Questions pertaining to this case can be directed to Ryan C. Blazure at (610) 332-7030 or rblazure@tthlaw.com
NEW JERSEY CASE DIGEST
White-Squire v United States Postal Service, 2010 U.S. App. LEXIS 1841 (App. Div. 2010)
The Appellate Division for the Third Circuit affirmed the District Court’s decision dismissing a personal injury claim against the U.S. Postal Service (“USPS”) for Plaintiff’s failure to provide a sum certain as required by the Federal Tort Claims Act (“FTCA”).
Background: Plaintiff was the driver involved in a motor vehicle accident with a USPS vehicle driven by its employee in the scope of his employment. Less than one month after the accident, Plaintiff’s counsel provided formal notice to USPS, via a letter, of Plaintiff’s intent to pursue a claim against it and did not provide a sum certain claim for damages. The USPS timely responded by providing a letter outlining the administrative requirements under the FTCA. In response, Plaintiff provided a letter stating that she was still in treatment and would provide a sum certain when treatment was completed.

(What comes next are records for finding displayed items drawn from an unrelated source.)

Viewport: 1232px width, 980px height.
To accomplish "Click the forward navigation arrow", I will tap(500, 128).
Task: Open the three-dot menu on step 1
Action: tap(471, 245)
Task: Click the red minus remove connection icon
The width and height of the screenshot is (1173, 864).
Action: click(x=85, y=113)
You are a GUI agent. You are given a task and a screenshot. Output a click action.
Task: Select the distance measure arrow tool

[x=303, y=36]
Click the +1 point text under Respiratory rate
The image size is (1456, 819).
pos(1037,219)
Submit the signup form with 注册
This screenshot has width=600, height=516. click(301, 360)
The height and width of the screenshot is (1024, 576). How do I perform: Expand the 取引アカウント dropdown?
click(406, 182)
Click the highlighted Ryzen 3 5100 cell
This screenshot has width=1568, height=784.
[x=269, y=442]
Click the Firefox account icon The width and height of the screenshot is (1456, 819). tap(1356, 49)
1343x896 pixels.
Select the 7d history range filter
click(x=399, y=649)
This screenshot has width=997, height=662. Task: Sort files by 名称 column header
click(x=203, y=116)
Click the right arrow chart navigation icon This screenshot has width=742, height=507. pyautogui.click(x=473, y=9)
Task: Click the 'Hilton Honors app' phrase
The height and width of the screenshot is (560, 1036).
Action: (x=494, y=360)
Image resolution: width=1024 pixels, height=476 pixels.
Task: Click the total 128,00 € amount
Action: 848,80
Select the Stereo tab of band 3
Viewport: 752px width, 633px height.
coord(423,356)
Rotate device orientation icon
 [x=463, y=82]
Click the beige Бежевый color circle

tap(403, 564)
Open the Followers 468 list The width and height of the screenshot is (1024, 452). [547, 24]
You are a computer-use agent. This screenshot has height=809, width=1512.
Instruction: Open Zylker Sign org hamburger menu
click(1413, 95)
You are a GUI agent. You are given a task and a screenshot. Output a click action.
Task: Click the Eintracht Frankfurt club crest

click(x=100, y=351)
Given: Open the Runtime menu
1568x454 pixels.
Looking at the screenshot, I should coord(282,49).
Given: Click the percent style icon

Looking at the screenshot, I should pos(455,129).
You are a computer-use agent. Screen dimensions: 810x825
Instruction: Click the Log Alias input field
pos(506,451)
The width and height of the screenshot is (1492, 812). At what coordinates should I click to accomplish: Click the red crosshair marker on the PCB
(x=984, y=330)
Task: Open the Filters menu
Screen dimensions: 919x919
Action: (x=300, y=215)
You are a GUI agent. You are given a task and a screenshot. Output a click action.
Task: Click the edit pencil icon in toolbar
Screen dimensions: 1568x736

Discussion: The FTCA provides “exclusive jurisdiction of civil actions on claims against the United States…for injury or loss of property, or personal injury…caused by the negligent or wrongful act or omission of any employee of the Government while working within the scope of his…employment.” 28 U.S.C. §1346(b)(1). The FTCA also provides the following: (1) an action cannot be instituted against the United States for money damages without first presenting the claim to the appropriate Federal agency; and (2) an action against the Government cannot be for a sum in excess of the amount presented to the Federal agency. See 28 U.S.C. 2675(a) and (b). Relative to these requirements of the FTCA, the Department of Justice has a procedural regulation that requires any claim presented to a Federal agency to provide written notification of the claim with “a claim for money damages in a sum certain for…personal injury…” 28 C.F.R. § 14.2(a). Plaintiff’s failure to present a “sum certain” resulted in Plaintiff’s failure to properly present a claim to the Federal agency, despite the USPS’ correspondence providing the necessary form and statutory and regulatory provisions. Therefore, Plaintiff’s claim was properly dismissed.
Holding: Affirmed. A sum certain must be provided. Where a Plaintiff continues treatment, Plaintiff can request an estimate from her physician based on the physician’s recommended additional procedure. The estimate can be provided and amended as necessary to fulfill the requirements of the FTCA.